But aren't we all vulnerable, scared of being alone, and lonely? That's what being human is all about. And I have no regrets. What is the point in regretting someone who gave me so much?
A bit of joy was had on Monday when we were invited to the dress rehearsal of SCRAWW, an opera being performed at Trebah Gardens.This was the most joyous occasion - we had been recorded doing the backing tracks for the opera - and it was amazing to be part of this unique performance. The garden was lit with late afternoon sun, and as we meandered down to Trebah beach, the sun caught the decks of the boats moored up there, bathing them in a golden glow, before disappearing for the evening. It was truly magical, and my only wish was to have had someone there to share it with.
On Thursday we are to sing at Lostwithiel for their Sing by the River session, and I'm really looking forward to that. IN the meantime, like everyone else going through difficult times, we must put one foot in front of the other. And keep on putting one foot in front of the other. And as a dear singing friend quoted, "Lean on me, when you're not strong..."
A bit thanks to all my friends supporting me as I try and navigate these tricky waters.
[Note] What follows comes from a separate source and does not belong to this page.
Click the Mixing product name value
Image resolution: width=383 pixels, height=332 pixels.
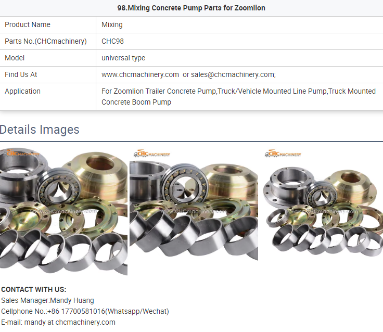click(x=112, y=24)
I will, of course, do the same for you when you need it.
Wednesday, 25 July 2018
It celebrated 100 years since the end of the First World War, and those from the parishes around Heligan returning from fighting (those that did) but also encompassed the Greek tragedy of Orpheus and Eurydice to emphasise the loss and tragedy of war. Having said that, there were some incredibly funny parts, such as the part above, where all the 'nurses' from the Underworld were helping to prepare for a heart operation.
What was unusual was that it was a walk around show - we walked from one set to another all round the gardens which, for me, added to the enjoyment, though not everyone thought the same. There was also a tremendous band that accompanied the performers, the sets were incredible, and all in all, it was a unique experience that I shall never forget.
In complete contrast, last night I went to see Mamma Mia 2 with a group of friends from singing. Having enjoyed the first film so much, and seen it I don't know how many times, I was pretty sure I'd enjoy it, despite some rather lukewarm reviews. And it didn't disappoint. From the first scene, we were off - there wasn't really much plot but it didn't matter - we were swept along by the terrific numbers, the choreography and the sheer joy of it all. We sat with our drinks and snacks, wept (in my case), sang loudly and laughed and suddenly two hours had gone. I was very much in need of being cheered up, and it certainly did that.
But it made me think about enjoyment of things - plays, films, music, whatever. I tend to go along and get absorbed into a performance, rather than analysing them. I suppose the downside could be that I might miss things - the deeper meanings or whatever - but the upside is that I am rarely disappointed. I have been raving about both productions, whereas not everyone I know thought the same.
A friend of mine said recently, "Keep your hopes high and your expectations low." A hard balance to find - but in this instance, I used another friend's motto which is, "Go with the flow". And that certainly worked.
Wednesday, 27 June 2018
It's 35 years since I last went to Spain and I've never been up in the mountains - the last one I climbed was Carder Idris when I was 11. So I was utterly stunned by the majesty of the landscape. The picture above is the view from their terrace as the sun went down. And the weather was HOT!
Even so, we managed some stunning walks - up various mountains, through vineyards and orange trees, we swam every day, attended a Moors v Christians procession one night, and had some relaxed reading time and enjoyed eating and drinking outside every day.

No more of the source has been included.